CDC Cuts Distancing Guidance for Schools by Half

 

The CDC has released new guidance suggesting that kids can be as close as three feet apart when in school. The previous standard was six feet.

I have always thought that putting kids together in poorly ventilated classrooms for long periods, no matter what the separation, was just asking for trouble. Kids are more likely to have asymptomatic infections. They travel back and forth between home and school, making classrooms potential distribution points for infection.

The thing is, there is no evidence of this.  The CDC says "[b]ased on the data available, in-person learning in schools has not been associated with substantial community transmission."

Now an just-published study shows there is no difference between three and six feet either. It's a very thorough study of 266 school districts comparing those that maintained six or more feet of separation with those that maintained three or more feet of separation. It controlled for a range of factors including other aspects of the districts management plan (things like mask requirements) and rates of infection in the surrounding community. Once these differences were controlled for, there was no significant difference in infection rates between the two distances.
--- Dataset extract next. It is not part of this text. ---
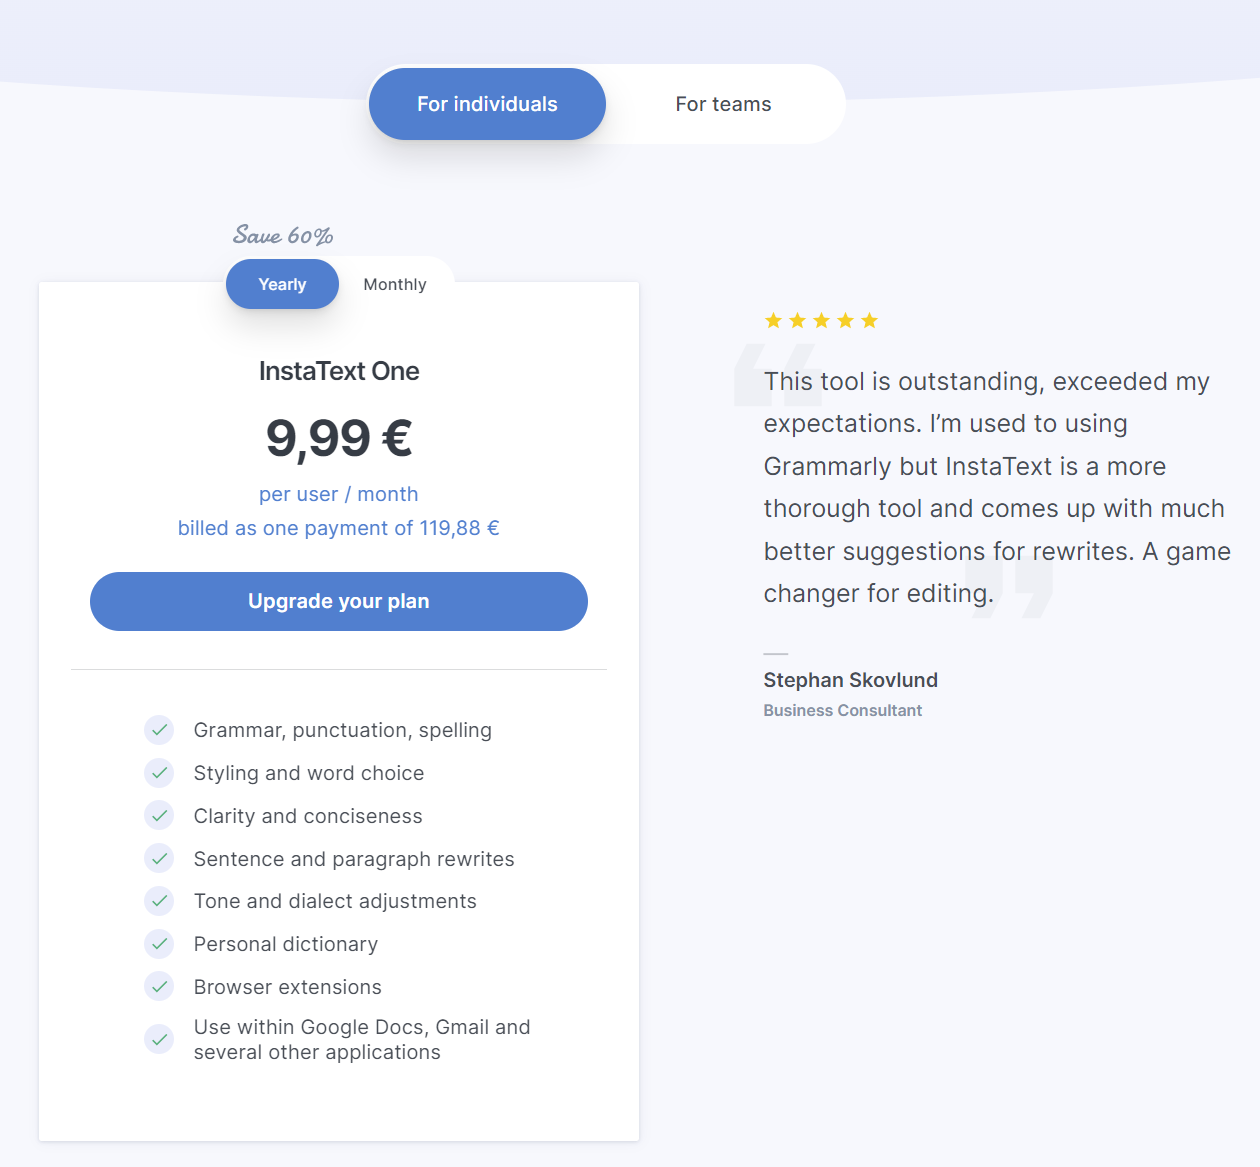Click the Save 60% label
The width and height of the screenshot is (1260, 1167).
tap(283, 236)
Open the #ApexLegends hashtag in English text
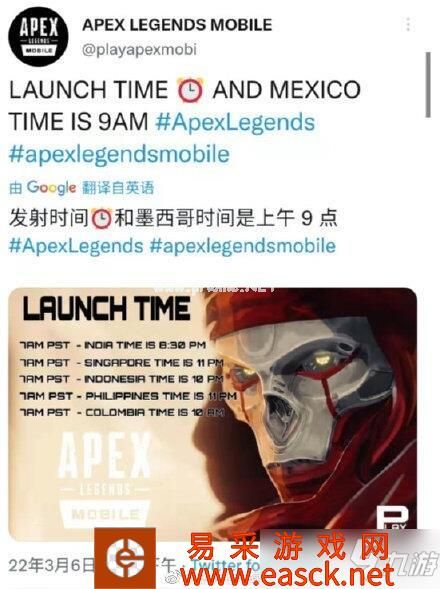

One wonders, then, whether distance matters at all. The six-foot distance rule comes from research done a century ago. Researchers argue that it is outdated science, and doesn't take circumstances into account. Given the now-accepted idea that the virus is transmitted by aerosols, those could transmit disease as easily at six feet as three feet.  

This is an important change because classrooms simply don't have enough space to maintain normal capacity and keep kids six feet apart.